- YOUR OBJECTIVE:
Copy the result of filtering the entries below for lines that include the string "computer".
+---+
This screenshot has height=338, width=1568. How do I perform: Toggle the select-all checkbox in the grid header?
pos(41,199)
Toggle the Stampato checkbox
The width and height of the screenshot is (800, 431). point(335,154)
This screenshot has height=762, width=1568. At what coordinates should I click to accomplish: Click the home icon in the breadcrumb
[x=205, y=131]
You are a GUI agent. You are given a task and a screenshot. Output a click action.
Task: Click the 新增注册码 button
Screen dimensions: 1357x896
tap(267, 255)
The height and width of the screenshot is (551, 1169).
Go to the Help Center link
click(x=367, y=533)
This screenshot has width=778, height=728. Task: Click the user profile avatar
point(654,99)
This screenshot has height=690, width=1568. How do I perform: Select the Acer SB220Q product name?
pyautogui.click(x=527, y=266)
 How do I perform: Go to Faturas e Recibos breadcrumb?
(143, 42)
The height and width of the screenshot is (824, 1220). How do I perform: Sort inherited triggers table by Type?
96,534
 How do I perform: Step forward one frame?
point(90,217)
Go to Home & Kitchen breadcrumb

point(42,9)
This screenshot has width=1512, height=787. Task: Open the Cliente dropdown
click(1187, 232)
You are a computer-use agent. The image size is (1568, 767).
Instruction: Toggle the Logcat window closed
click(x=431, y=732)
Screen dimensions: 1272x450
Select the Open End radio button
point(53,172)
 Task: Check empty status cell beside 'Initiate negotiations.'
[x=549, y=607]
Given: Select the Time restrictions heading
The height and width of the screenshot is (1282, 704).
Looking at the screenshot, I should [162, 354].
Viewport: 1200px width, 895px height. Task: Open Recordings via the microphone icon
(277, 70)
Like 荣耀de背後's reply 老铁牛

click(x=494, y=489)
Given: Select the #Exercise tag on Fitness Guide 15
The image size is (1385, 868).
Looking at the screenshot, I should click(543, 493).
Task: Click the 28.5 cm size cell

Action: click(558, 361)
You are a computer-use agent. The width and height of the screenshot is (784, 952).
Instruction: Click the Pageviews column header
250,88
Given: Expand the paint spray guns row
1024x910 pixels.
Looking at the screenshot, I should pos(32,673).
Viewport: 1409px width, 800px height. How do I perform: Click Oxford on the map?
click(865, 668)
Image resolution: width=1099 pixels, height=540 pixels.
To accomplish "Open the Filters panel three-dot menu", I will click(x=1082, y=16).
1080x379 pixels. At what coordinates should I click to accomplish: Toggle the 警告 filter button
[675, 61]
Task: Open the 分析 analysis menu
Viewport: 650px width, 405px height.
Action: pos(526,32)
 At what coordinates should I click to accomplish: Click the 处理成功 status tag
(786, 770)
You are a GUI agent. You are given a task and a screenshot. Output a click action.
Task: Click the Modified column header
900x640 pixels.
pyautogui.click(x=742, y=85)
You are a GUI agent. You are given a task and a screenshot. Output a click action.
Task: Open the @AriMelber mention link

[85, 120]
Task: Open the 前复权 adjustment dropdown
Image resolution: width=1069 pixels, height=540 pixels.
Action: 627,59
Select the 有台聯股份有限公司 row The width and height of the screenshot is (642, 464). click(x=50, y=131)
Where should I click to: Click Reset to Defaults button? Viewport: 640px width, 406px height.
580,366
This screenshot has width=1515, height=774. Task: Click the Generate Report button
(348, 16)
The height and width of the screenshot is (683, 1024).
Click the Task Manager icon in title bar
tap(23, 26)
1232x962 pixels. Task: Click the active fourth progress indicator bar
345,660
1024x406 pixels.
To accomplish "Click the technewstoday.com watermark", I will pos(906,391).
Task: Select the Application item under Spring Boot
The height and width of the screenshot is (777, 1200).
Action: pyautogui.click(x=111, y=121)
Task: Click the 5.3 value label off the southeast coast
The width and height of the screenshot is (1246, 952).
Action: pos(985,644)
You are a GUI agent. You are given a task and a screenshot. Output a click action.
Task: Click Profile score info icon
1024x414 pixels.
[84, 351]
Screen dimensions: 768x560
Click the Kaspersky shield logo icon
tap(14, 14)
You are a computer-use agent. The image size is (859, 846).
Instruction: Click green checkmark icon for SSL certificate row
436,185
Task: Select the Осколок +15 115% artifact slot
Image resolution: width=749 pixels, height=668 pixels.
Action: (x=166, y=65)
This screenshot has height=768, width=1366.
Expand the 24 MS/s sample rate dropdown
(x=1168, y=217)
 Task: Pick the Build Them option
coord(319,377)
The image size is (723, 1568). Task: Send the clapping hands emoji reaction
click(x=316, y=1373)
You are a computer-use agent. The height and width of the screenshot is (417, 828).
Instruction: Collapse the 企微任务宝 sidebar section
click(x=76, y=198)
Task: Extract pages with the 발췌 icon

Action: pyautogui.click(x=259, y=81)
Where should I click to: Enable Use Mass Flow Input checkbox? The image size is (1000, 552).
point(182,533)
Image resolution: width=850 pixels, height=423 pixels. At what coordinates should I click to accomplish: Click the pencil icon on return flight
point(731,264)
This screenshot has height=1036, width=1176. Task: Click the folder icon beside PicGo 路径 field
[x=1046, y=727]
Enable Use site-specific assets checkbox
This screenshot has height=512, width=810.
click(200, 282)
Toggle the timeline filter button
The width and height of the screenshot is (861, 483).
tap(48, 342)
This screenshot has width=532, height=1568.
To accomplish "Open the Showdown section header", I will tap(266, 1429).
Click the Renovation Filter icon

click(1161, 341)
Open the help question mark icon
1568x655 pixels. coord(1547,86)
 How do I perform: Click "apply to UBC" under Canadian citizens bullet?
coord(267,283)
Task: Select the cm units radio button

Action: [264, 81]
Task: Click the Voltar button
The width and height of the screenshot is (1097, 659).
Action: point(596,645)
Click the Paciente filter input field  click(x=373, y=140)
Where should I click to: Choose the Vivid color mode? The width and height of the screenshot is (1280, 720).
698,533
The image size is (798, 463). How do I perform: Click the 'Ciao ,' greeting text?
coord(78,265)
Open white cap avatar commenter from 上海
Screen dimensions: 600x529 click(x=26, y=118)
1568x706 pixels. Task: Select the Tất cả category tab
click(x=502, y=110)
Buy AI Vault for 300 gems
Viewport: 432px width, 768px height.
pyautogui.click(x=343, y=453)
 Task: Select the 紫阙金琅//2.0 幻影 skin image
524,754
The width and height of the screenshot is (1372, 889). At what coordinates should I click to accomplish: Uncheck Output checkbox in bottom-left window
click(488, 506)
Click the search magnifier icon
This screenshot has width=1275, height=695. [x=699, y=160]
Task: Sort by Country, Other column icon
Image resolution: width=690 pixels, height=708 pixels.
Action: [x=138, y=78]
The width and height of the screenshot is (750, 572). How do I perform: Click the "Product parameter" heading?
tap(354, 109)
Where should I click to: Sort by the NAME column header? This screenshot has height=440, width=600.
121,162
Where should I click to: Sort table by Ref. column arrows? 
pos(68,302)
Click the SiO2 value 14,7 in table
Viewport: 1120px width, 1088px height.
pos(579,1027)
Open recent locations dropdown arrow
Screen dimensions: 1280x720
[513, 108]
+---+
- RESPONSE FOR THIS EXERCISE:
You are a computer-use agent. The image size is (1568, 767).
You are a computer-use agent. The width and height of the screenshot is (784, 952).
You are a computer-use agent. The image size is (859, 846).
You are a computer-use agent. The height and width of the screenshot is (417, 828).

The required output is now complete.